Combine this with need of scouting, shares with mercenaries and expenses incurred due to need of increased material to range farther led to a very low cash reserve. Admittedly some of it may have been overspending and a mistiming of attempting to build up enough forces for domains at war but that'd be a prime concern for me with the above changes. By only decreasing deadliness you still have the problem of income flow.
Thats what I have on hand for thoughts for now, I'll see if revisiting tomorrow gives me any other thoughts to the concept.
I think one piece of that picture is that, in the wilderness moreso than in the dungeon, heist-type play becomes very viable. Low level adventurers can do a pretty good job of making distractions, getting someone in to steal some valuables, and getting away. Players trying more direct means can do well in the dungeon but I think have more trouble in the wilderness at early levels.
Probably the other side of that is target selection. Fantastic creatures are a prime choice, being often of bestial intelligence and usually quite high value targets. It may be quite tricky to steal a griffon egg or to bait a frost salamander away so its lair can be plundered, but if you can, it's worth enough to solidly make a level. Definitely very different from the steadier, more predictable looting of dungeons.
The groups I've seen be successful in the wilderness at low levels notably did so without a whole lot of mercenaries, waiting to acquire them until the early mid levels when they started looking towards domains.
This excellent writeup reflects a keen understanding of ACKS, functionally and aesthetically. When I built a campaign setting to demonstrate the principles behind ACKS, I had lots of thoughts along these same lines. Even though I tuned population assumptions downwards, the lands still presented as (relatively) highly civilized. The unassuming domain tables in the core book reflect the deep research done on ancient civilization; it really is an impressive feat. It shows both the power of distributions and the importance of designing with intent.
Great article. I agree with North-Scorpion's points from Aug 24. The big difficulty with hexcrawl games relative to dungeoncrawl games is that dungeons have clearly delineated difficulty curves which both player and judge can use and understand, and wilderness does not. Once you're past Borderlands, the difficulty curve is impossible to predict and may go vertical. My solution to that is to have lairs scale in size (and plunder) as you move outward, which adds complexity but not unmanageably so. I would also suggest that rather than cutting lair frequency by 83%, you could achieve similar results by dramatically rebalance the number of intelligent & organised lairs relative to animal & animalesque lairs. And as NS alluded to, hexcrawls entail much higher expenses than dungeoncrawls, so I am unconvinced that the rewards for hexcrawling need to be slashed quite as much as you argue.
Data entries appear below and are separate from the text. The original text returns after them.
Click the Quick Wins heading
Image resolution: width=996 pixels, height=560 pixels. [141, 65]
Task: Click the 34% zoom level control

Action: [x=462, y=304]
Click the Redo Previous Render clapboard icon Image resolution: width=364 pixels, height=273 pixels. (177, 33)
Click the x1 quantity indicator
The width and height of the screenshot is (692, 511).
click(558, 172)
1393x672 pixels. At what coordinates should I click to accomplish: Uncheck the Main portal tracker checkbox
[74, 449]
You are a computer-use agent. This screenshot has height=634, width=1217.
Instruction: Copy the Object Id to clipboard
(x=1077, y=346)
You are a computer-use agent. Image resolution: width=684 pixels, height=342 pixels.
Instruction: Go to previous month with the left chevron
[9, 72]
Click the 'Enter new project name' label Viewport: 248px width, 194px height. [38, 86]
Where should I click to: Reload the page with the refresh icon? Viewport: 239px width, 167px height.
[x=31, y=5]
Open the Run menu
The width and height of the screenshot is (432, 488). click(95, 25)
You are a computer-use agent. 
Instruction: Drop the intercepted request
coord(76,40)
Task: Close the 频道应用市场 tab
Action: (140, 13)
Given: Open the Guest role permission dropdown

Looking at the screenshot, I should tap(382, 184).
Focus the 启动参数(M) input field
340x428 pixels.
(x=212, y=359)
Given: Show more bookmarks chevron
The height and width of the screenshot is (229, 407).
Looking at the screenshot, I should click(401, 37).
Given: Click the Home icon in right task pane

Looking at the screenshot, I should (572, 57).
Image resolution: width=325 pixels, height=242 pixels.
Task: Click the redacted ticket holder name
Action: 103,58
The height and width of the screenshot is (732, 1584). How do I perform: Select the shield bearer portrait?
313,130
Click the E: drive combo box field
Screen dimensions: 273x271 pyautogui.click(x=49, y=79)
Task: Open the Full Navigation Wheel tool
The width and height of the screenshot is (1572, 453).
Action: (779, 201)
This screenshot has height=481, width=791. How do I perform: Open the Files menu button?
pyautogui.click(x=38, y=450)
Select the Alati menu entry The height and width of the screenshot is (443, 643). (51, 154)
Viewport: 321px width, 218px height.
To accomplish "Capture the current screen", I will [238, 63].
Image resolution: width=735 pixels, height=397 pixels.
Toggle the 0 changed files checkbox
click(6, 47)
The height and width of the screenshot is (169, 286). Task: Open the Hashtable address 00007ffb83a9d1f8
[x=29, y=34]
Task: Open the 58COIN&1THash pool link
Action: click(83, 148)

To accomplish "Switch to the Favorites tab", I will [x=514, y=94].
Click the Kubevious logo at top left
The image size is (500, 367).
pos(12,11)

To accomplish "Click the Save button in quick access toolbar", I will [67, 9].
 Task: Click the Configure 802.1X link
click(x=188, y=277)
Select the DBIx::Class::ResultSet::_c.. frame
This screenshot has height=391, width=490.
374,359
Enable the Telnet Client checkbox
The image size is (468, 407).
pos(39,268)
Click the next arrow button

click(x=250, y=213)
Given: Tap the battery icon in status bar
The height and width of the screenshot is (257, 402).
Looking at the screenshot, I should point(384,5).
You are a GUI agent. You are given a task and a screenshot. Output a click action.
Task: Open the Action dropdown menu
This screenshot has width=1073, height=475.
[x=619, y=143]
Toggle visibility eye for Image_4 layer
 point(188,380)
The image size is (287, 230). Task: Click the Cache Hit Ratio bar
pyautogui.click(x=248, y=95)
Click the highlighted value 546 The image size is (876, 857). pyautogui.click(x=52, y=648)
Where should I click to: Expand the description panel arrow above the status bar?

With regards to increased numbers of settlers, they are important for two reasons: improving income, and 'promoting' out of wilderness. Crucial as income is, the latter is vastly more important to avoid being eaten alive by encounters. By the book in ACKS I, you need 2000(!) peasant families to promote. I suggest reducing that number dramatically; eg permitting a single hex domain to promote once it's reached max capacity of 125 families would cut that requirement by 83%. As a point of comparison, AD&D, whose wilderness-clearing endgame is well-attested, cut the domain's encounter checks from daily+weekly to weekly as soon as stronghold construction was complete (assuming regular patrols were maintained).
If you reach Borderlands status in a matter of weeks or months rather than years, you still face the challenge that you will be dramatically behind on income ergo campaign XP relative to your counterpart who took over a civilised domain, but you will be in a vastly more survivable situation, and better positioned to continue civilising the wilderness.
In terms of reaching Borderlands/Civilized status more quickly, ACKS II definitely makes it easier there by letting it improve when it hits 925 families with good morale, or 185 families with a minimum size Class IV market nearby. I'm not sure that's enough, but it definitely makes it easier.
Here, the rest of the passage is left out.